Inventing Freedom: The Story of the Anglosphere

in #philosophy8 years ago (edited)

Daniel Hannan's Ode to the West


image

Daniel Hannan is a British member of the European Parliament, who says his career as a historian was short circuited by life as a politician. His book, “Inventing Freedom: How the English-Speaking Peoples Made the Modern World”, is a history and hence a labor of love. It tells the story of the Anglosphere that will inform most, especially Americans.

Curiously, the term “Anglosphere” is of recent origins – Neil Stephenson in the Diamond Age in 1995. I read that book, and I recall the term being used in a racist/ethnic sense, but that is not its current use or meaning. The Anglosphere has as its core members the UK, the U.S., Canada, Australia, and New Zealand. The peripheral members include the former British colonial outposts: Singapore, Hong Kong, the British Caribbean archipelago (e.g. Bermuda) and miscellaneous other islands; as well as South Africa, and most importantly, India.

James C. Bennett, an American writer, describes the Anglosphere’s shared values as:

. . . individualism, the rule of law, honoring contract and covenants, and the elevation of freedom to the first rank of political and cultural values. Nations comprising the Anglosphere share a common historical narrative in the Magna Carta, the English and American Bills of Rights, and such Common Law principles as trial by jury, presumption of innocence and “a man’s home is his castle” are taken for granted.

To that list could be added free speech, and religious tolerance drawing on a common heritage of Christianity. Hannan writes:

This book tells the story of freedom—which is to say, it tells the story of the Anglosphere. I realize that this statement might strike some readers as smug, triumphalist, even racist. But I hope, over the course of the story, to show you that it is none of those things. From the first, the Anglosphere was a civil rather than an ethnic concept: that was a large part of its strength. While a few Victorian writers tried to explain the success of the English-speaking peoples in racial terms [ed.: Darwin for instance], their arguments were controversial even at the time and are untenable today. The reason that a child of Greek parents in Melbourne is wealthier and freer than his cousin in Mytilene has nothing to do with race and everything to do with political structures.
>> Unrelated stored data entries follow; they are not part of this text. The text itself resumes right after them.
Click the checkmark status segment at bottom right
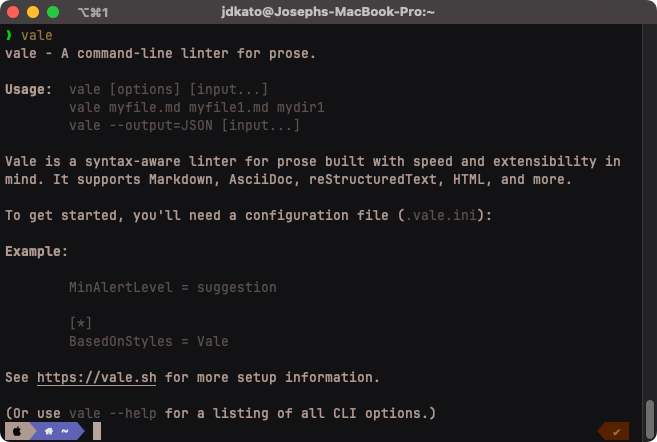Screen dimensions: 657x442 click(617, 431)
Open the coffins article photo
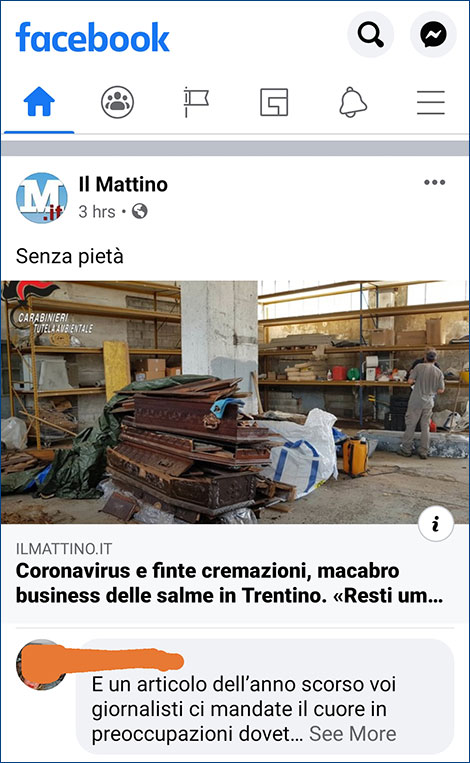Image resolution: width=470 pixels, height=763 pixels. click(x=235, y=402)
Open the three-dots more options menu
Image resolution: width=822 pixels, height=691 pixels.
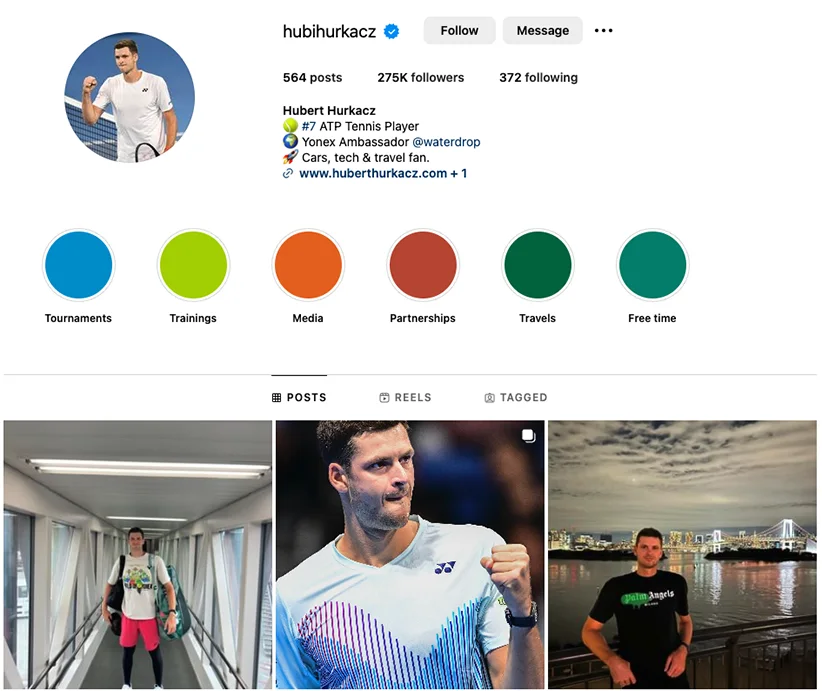pos(603,31)
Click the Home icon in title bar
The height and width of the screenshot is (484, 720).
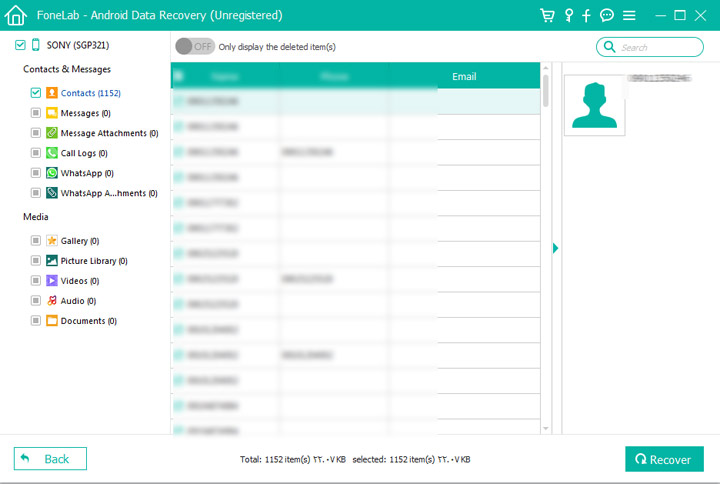[15, 15]
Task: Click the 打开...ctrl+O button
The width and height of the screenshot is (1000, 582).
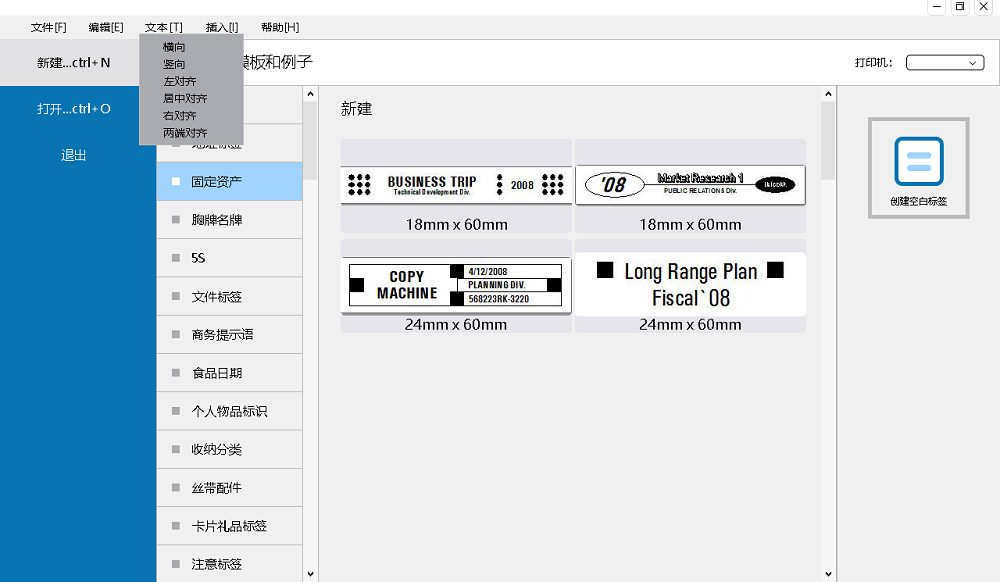Action: pyautogui.click(x=73, y=109)
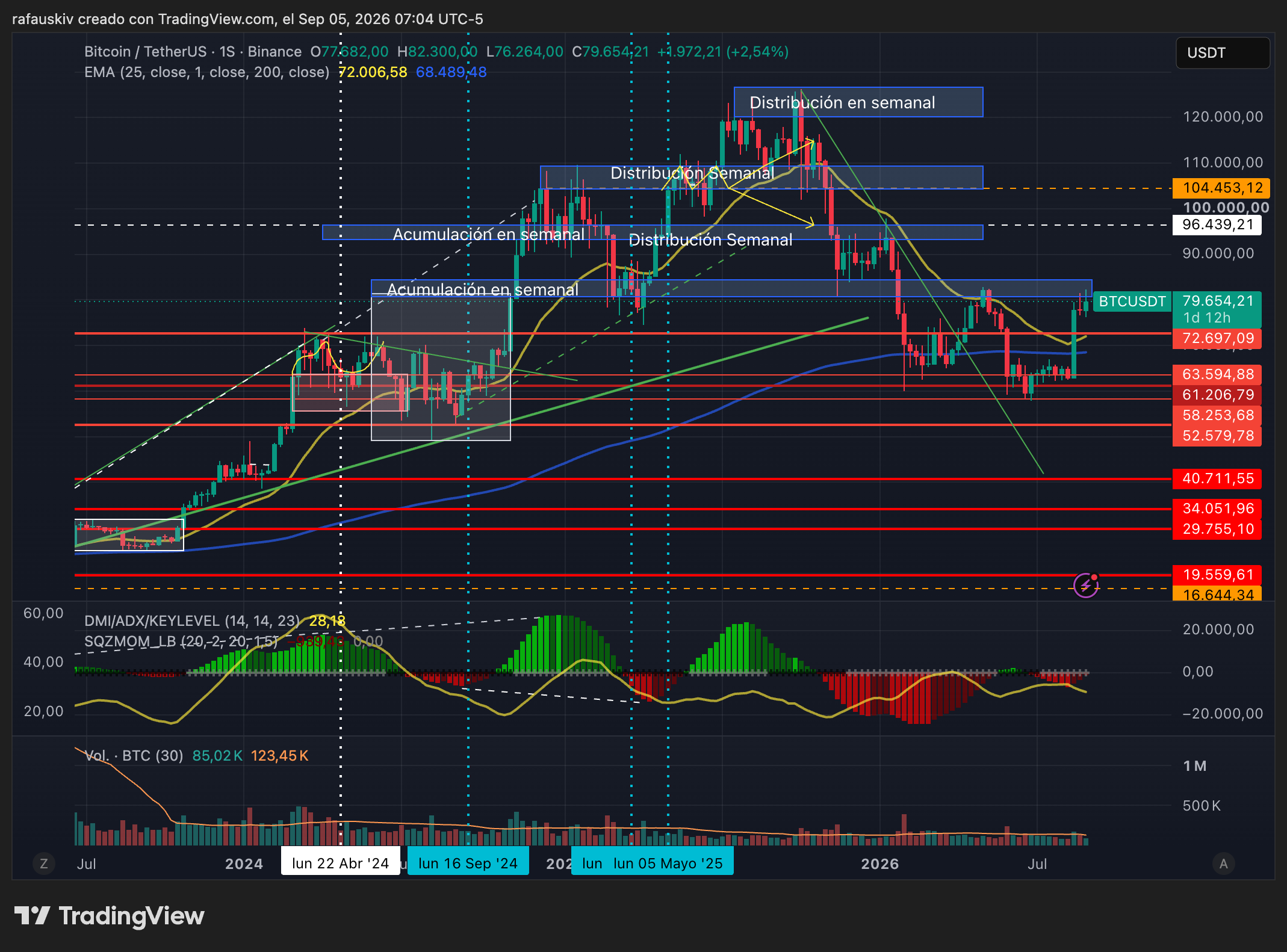This screenshot has width=1287, height=952.
Task: Open the DMI/ADX/KEYLEVEL indicator legend
Action: (x=191, y=621)
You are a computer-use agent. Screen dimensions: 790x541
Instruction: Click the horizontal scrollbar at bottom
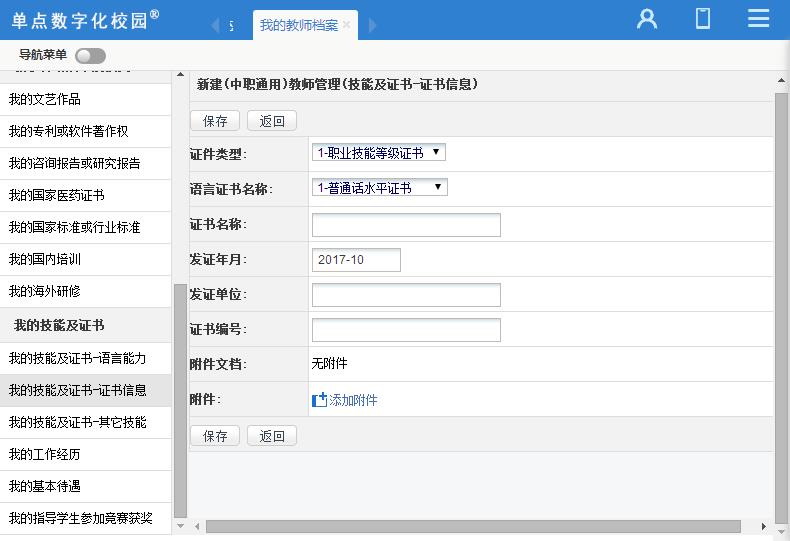pos(472,526)
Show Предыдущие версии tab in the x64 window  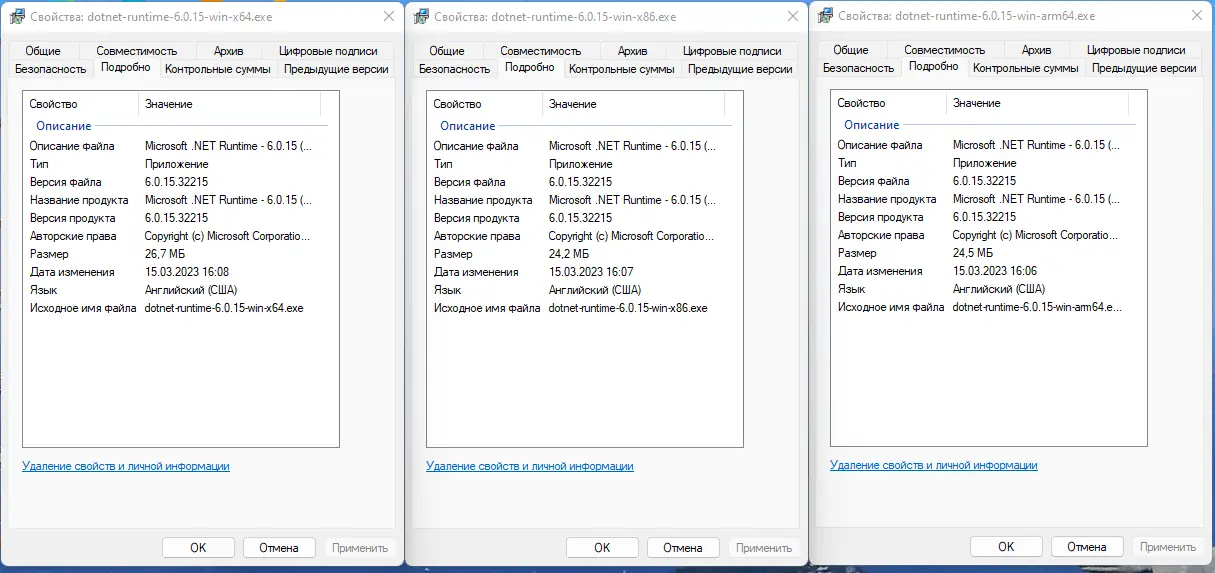336,69
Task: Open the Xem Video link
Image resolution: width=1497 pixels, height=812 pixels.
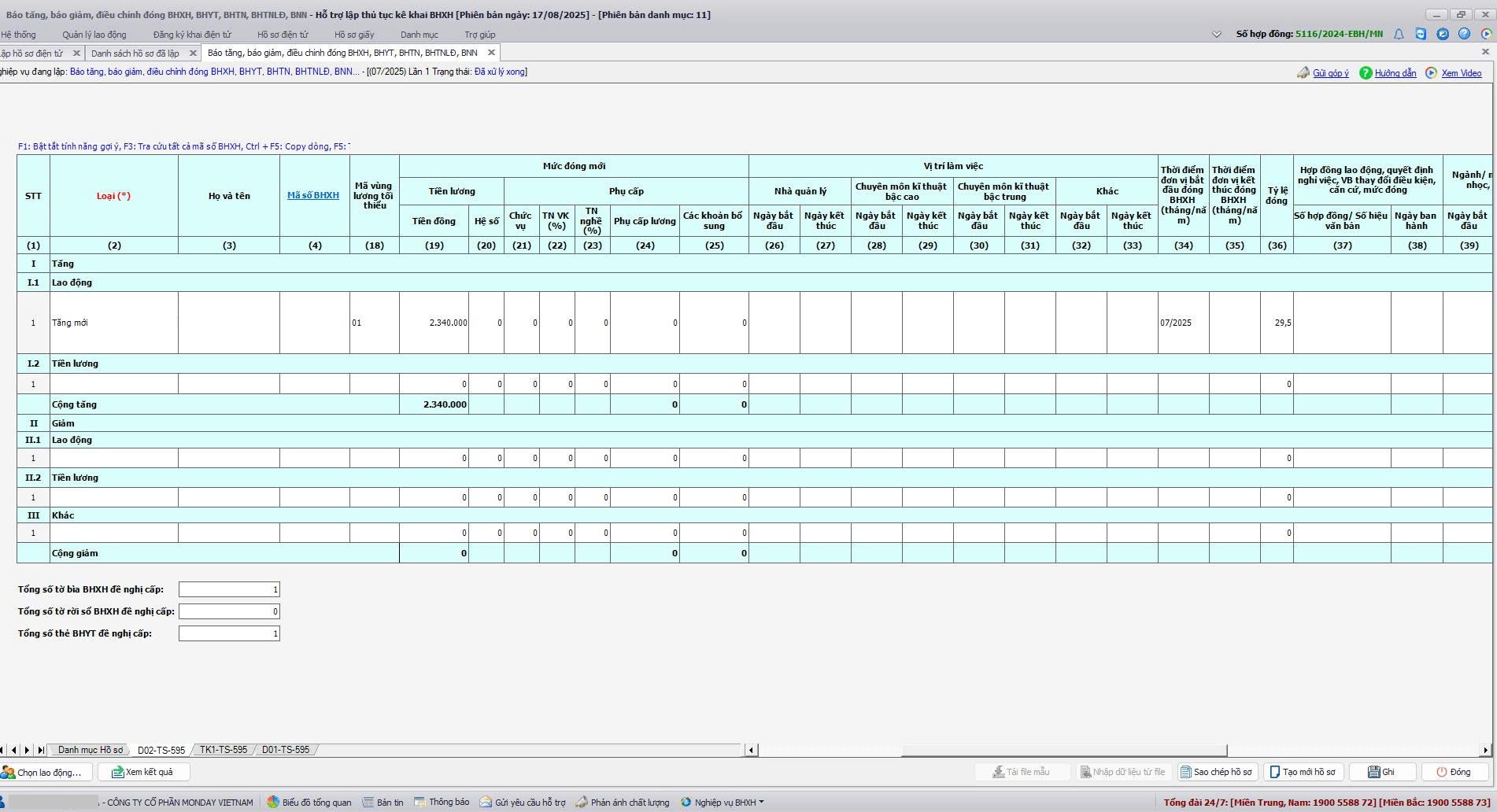Action: coord(1461,73)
The value of the book for me is that it traced the development of many of the ideas that animate America much farther back than I realized (I guess I was a bit of chauvinistic American, who thought all good thing began on the Eastern Shore). Much of Hannan’s book is a history of England, which I found fascinating. For instance, I once read a history of Russia, and when I was done concluded that nothing much of great import (for the good) happened. The history of most places is like that -- just a repeating cycle of stasis punctuated by terror. But the history of England is much different, with an almost constant battle for individual freedom and the rule of law standing before and above the rulers. This battle breaks neatly into two groups: the Whigs and the Tories.

I could never keep the Whigs and Tories straight, but this book cleared it up for me. The American Revolution was a Whig rebellion against the Crown, and it was a continuation of a civil war between the two groups that was simmering in England at the time. The Crown found it difficult to recruit for the war at home, and that led to the infamous use of Prussians mercenaries in the Colonies. There were lots of American Tories, and after the Revolution, many left for Canada, some Florida.

Wither the Anglosphere?

angloImage: Nagihuin - The Anglosphere Challenge
Hannan feels that the values of the Anglosphere are universal, and so will survive. He gives the example of immigrant groups in Australia voting for maintaining the Monarchy, which bemused the white Anglos who led the anti-Monarchy movement. He also has good things to say about India, and their ability to maintain the pillars of free society against backsliding.

One of the strengths Hannan sees in the modern world is the Internet. It frees information. Hannan notes the mainstream British media’s dismay with the fact that the people ignore their constant reporting on EU politics, but passionately surf for news of the latest election battles in the Anglosphere states. It has been suggested that the term Hillbilly originated in 17th-century Ireland as a term for Protestant supporters (“Billy Boys”) of King William III, and there are now groups on the Internet dedicated to that proposition.

I hope that is what Steemit will be – a place where a disparate group of individuals sharing an interest in a topic can gather. It’s hard to find an interested discussion group for esoteric topics in a bar.

So, in Hannan’s view, the Internet will become like the wind carrying the intellectual seeds of the Anglosphere to balmy climes and wastelands alike. In fact, the Anglosphere is like the latest technology, like the Internet – most won’t understand it, but some people will be lucky enough to employ it to better their lives.

RedQ

Sort:  

This is a very nice and interesting post , the author of Respect )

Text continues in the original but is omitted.